Quant à la conception de l’égalité qui devrait occuper le centre d’une société républicaine, elle n’a rien à voir avec le fantasme de nivellement et l’organisation centralisée qu’attaquent les néo libéraux d’aujourd’hui lorsqu’ils entreprennent de montrer que le projet même d’une justice sociale est incohérent et porteur d’oppression. Mais elle n’a rien à voir non plus avec l’universalisme moral prétendu qu’ils appellent de leur vœux et dont la seule fonction est de dissimuler la toute puissance des valeurs marchandes.
Dans Théorie de la Justice, John Rawls donne en effet trois raisons différentes pour lesquelles une théorie de la légitimité politique, c’est à dire une théorie de la légitimité de l’emploi de la contrainte pour imposer aux citoyens le respect de règles de coexistence sociale – donc une théorie de la liberté moderne – doit se pencher en priorité sur la structure institutionnelle de base de la société et non pas sur les actions et interactions individuelles, sur le contexte dans lequel les individus sont situés et non pas sur les droits qu’ils possèdent les uns par rapport aux autres. Ces raisons convergent en une intuition unique : dans les conditions contemporaines, le système des interactions entre les individus régi par des règles impersonnelles d’échange aboutit à une inégalité injuste. Ces trois raisons nous donnent donc la clef de ce que doit être une conception républicaine de l’égalité.

● **Travail à faire**
1. Réécrivez sous forme de liste le paragraphe du texte choisi qui commence par « Dans Théorie de la Justice » en conservant ses faits principaux.
2. D'après le texte choisi, à quoi aboutit, dans les conditions contemporaines, le système des interactions entre les individus régi par des règles impersonnelles d'échange ?
Appuyez-vous uniquement sur le texte choisi.

● **Extrait de données**
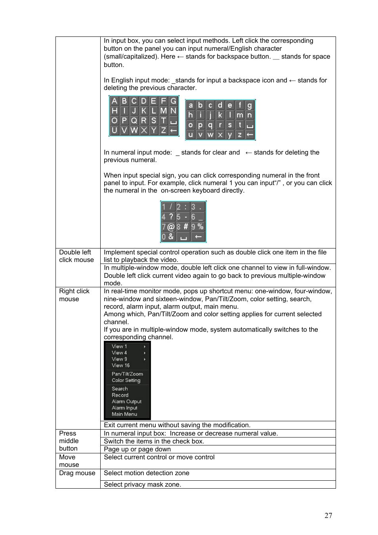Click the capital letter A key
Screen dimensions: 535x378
click(x=115, y=101)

● **Les réponses**
1.
- Dans Théorie de la Justice, John Rawls avance trois raisons pour lesquelles une théorie de la légitimité politique doit porter en priorité sur la structure institutionnelle de base de la société.
- Une telle théorie porte sur la légitimité de la contrainte employée pour imposer aux citoyens des règles de coexistence sociale. C'est donc une théorie de la liberté moderne.
- Elle doit viser le contexte dans lequel les individus sont situés plutôt que leurs actions, leurs interactions et les droits qu'ils possèdent les uns par rapport aux autres.
- Ces trois raisons convergent en une intuition unique. Dans les conditions contemporaines, les interactions régies par des règles impersonnelles d'échange aboutissent à une inégalité injuste.
- Elles donnent la clef de ce que doit être une conception républicaine de l'égalité.

2. Il aboutit à une inégalité injuste.